Maybe you’ve heard of a Short Sale & Stay (often referred to as a Short Sale Buyback). Basically it is a way for a homeowner to remain in their home even though they will no longer be the owner. It also allows for the previous homeowner to buy back the property at some designated time in the future at an already agreed upon price. Naturally the buyback price will be more than what the home originally sold for.
Basically, this is a type of “Hail Mary” plan for someone that has no way to keep their home but would like to opportunity to own it again in the future. Usually a group of investors will purchase the home and make this type of arrangement with a financially distressed homeowner. The original homeowner will then agree to rent back the home for a specific period of time and then to re-purchase it at the end of the rental agreement – usually for 10% - 20% more than they sold it for originally.
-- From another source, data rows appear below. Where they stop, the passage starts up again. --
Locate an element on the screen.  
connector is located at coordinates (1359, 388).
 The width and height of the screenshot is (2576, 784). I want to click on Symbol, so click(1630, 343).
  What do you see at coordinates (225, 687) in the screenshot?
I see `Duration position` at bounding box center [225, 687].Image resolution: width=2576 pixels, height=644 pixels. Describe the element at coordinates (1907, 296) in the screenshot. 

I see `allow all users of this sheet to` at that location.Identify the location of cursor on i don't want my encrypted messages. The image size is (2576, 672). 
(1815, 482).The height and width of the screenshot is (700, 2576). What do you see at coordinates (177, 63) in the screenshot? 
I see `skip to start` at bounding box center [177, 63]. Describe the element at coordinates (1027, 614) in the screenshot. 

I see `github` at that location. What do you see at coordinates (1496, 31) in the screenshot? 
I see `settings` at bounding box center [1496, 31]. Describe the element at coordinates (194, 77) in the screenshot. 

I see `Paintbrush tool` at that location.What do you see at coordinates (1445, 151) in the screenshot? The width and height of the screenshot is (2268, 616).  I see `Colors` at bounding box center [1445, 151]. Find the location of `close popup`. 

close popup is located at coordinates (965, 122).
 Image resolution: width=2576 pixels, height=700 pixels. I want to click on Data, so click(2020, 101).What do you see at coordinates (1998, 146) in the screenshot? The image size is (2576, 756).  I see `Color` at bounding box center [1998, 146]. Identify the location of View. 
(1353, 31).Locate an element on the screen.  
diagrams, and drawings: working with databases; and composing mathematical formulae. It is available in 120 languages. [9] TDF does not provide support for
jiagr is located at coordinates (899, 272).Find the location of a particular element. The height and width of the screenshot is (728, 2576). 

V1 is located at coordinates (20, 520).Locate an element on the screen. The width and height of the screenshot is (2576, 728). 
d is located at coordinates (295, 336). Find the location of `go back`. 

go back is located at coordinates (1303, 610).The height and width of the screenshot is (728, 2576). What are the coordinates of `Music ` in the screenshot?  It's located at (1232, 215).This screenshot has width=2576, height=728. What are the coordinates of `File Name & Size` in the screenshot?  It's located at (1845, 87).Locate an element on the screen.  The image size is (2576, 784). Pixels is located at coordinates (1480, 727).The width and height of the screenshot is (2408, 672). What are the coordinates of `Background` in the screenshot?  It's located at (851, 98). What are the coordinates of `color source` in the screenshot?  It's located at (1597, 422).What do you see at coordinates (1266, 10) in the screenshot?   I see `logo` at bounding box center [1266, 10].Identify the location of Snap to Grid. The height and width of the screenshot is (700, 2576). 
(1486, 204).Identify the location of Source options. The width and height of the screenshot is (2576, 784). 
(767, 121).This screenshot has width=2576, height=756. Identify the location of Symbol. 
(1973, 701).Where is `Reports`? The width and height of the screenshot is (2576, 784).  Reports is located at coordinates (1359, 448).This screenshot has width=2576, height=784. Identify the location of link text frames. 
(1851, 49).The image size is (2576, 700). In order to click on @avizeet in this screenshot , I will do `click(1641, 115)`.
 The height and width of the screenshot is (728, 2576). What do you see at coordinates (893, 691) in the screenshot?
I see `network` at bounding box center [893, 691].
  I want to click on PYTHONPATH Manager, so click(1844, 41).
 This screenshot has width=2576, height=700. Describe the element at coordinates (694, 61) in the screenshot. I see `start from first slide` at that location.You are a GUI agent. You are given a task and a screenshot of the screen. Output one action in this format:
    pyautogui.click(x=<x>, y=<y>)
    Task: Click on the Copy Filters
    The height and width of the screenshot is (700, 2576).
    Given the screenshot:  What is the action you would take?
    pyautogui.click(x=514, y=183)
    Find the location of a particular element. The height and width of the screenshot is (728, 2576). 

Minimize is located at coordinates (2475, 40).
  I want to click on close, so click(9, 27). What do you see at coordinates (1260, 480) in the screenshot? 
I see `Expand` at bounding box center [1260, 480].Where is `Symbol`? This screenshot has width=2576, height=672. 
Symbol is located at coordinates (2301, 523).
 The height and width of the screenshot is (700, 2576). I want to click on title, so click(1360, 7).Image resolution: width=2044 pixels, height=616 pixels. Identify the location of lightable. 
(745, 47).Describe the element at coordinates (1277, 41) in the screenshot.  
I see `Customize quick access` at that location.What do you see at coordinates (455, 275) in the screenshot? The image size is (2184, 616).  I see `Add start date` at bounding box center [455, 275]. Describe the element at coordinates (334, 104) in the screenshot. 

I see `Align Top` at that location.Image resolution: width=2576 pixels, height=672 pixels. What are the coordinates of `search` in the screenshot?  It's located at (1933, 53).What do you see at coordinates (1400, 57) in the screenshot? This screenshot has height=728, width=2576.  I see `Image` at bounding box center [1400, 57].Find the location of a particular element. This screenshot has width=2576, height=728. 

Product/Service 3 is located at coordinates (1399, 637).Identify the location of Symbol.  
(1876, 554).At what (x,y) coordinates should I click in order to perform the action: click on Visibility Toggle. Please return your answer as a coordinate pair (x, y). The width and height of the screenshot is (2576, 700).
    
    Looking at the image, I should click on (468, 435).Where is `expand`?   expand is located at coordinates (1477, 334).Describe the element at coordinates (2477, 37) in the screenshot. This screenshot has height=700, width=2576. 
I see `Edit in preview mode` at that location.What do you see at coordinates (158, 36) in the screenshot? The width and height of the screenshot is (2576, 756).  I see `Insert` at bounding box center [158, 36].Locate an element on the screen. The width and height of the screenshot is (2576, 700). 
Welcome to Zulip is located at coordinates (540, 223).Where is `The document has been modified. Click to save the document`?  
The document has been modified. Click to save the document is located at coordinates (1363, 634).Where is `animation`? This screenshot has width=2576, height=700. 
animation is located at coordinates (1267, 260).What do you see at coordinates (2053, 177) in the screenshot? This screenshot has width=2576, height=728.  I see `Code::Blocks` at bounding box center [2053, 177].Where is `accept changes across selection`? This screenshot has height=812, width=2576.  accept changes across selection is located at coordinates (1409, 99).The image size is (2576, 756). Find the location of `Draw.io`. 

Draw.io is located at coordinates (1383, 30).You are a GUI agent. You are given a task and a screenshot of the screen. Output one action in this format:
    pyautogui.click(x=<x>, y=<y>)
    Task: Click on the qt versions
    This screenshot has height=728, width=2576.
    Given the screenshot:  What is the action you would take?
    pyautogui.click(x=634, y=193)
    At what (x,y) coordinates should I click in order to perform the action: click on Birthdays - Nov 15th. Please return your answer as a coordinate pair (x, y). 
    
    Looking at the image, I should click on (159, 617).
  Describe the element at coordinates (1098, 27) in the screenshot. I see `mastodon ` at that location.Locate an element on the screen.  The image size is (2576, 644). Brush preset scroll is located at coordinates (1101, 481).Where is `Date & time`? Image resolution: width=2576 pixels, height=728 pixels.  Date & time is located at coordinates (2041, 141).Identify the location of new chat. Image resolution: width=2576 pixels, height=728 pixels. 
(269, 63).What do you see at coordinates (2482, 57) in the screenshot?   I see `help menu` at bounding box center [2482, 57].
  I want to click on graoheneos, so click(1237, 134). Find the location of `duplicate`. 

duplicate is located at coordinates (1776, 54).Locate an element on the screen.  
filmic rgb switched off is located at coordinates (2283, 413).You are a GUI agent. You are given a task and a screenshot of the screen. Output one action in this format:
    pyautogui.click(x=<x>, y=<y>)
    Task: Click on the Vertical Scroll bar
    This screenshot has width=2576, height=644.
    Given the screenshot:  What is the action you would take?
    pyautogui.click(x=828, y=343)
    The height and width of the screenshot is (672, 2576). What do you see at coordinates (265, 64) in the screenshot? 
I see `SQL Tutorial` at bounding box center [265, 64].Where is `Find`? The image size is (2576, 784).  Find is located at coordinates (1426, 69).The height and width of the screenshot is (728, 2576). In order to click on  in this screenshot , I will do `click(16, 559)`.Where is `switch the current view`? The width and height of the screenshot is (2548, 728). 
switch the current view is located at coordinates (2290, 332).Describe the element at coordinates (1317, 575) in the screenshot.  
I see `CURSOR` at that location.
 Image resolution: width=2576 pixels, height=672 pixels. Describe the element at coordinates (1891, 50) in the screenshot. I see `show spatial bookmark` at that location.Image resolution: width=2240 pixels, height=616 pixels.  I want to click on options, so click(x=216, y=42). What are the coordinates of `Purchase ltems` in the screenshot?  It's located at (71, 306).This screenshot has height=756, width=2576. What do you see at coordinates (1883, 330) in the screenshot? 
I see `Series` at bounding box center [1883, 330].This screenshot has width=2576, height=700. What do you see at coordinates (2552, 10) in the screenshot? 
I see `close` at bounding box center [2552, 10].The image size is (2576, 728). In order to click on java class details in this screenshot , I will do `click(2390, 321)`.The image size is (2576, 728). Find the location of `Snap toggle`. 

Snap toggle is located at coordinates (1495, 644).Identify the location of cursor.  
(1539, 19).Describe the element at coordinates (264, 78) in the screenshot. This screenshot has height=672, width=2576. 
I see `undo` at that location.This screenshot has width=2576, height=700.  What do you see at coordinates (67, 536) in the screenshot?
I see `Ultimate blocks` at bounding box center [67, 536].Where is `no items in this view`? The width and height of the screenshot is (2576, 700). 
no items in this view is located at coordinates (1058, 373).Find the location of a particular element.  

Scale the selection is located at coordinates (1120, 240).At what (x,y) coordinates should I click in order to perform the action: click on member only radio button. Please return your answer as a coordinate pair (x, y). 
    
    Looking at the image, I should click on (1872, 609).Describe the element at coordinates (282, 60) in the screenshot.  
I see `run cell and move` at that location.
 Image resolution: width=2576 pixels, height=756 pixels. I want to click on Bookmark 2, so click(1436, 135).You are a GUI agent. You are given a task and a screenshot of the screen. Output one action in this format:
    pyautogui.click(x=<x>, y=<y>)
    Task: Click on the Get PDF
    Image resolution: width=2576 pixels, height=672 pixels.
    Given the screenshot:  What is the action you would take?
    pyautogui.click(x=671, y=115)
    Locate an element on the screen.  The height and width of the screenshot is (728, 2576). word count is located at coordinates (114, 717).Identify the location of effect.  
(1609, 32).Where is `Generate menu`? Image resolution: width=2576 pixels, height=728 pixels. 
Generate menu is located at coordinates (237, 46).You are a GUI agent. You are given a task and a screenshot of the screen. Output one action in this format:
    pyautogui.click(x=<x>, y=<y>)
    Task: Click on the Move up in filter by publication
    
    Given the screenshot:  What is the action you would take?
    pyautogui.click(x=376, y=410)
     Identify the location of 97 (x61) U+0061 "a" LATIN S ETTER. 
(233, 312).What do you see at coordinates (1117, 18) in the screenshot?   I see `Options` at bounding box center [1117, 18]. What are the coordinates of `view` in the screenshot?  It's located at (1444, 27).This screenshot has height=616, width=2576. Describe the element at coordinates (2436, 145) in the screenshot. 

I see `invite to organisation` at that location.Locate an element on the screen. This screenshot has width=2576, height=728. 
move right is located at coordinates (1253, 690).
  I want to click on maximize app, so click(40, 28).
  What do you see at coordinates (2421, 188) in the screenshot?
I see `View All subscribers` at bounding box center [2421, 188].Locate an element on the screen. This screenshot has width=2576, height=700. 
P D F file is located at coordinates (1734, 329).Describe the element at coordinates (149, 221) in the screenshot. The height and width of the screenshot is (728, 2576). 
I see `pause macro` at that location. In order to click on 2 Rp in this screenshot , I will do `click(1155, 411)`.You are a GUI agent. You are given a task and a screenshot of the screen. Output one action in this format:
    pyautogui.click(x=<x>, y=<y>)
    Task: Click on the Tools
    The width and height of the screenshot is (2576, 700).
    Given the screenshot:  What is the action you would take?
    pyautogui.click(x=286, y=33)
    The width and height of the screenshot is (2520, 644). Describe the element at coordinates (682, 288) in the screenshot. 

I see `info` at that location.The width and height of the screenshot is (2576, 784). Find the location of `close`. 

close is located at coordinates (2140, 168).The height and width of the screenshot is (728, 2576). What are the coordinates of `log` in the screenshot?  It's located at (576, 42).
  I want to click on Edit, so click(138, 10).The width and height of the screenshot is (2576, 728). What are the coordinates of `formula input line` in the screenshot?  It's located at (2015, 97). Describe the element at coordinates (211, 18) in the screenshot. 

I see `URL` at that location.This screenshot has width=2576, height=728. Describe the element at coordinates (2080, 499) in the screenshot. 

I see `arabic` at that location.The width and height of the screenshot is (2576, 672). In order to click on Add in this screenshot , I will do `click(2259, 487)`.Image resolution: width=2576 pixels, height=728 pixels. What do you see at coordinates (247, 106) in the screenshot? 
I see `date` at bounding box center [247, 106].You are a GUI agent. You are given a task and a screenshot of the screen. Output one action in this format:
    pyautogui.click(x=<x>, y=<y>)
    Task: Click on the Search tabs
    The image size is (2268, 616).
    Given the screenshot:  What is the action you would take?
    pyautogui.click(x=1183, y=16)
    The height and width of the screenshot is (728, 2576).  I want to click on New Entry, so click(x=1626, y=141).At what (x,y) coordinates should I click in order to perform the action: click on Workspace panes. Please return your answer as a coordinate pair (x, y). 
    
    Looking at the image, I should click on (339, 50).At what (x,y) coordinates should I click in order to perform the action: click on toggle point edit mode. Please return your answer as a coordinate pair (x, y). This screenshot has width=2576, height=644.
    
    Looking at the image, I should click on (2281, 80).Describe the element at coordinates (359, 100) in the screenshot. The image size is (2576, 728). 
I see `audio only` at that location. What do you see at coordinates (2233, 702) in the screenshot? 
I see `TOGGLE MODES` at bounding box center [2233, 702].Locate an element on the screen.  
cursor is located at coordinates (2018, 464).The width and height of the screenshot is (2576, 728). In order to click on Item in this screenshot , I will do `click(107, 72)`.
Is this a good plan for someone that really doesn’t want to lose their home forever? Well, I’m not so sure. Keep in mind that once the homeowner becomes a renter they are subject to eviction the same as any other renter would be in a more typical situation. If evicted the agreement would be broken and the ability to buy back the property would be lost. Also, many times the rent being charged to the former owner is higher than comparable properties in the same area.
Also, these types of agreements are not always approved by the mortgage lender and in some cases may be considered a felony mortgage fraud if pursued without the lender’s permission. That’s the last thing that a person needs when trying desperately to keep their home. Finally, the original homeowner must still be approved for a new home loan when it is time to buy back the property and if they cannot attain approval they will still not be able to re-purchase their home again. In short, they will have been paying a higher than necessary rent for years and never be able to salvage the home they so desperately wanted to keep.
I strongly suggest that anyone considering this type of arrangement consult an attorney before signing anything. I’m not saying that this type of arrangement has never worked out for anyone in the past but it seems to me that the “cards are stacked against you” and there are a lot of things than can go wrong in these types of scenarios. Caution is the word to remember if you are considering this type of agreement in hopes of buying back your home in the future.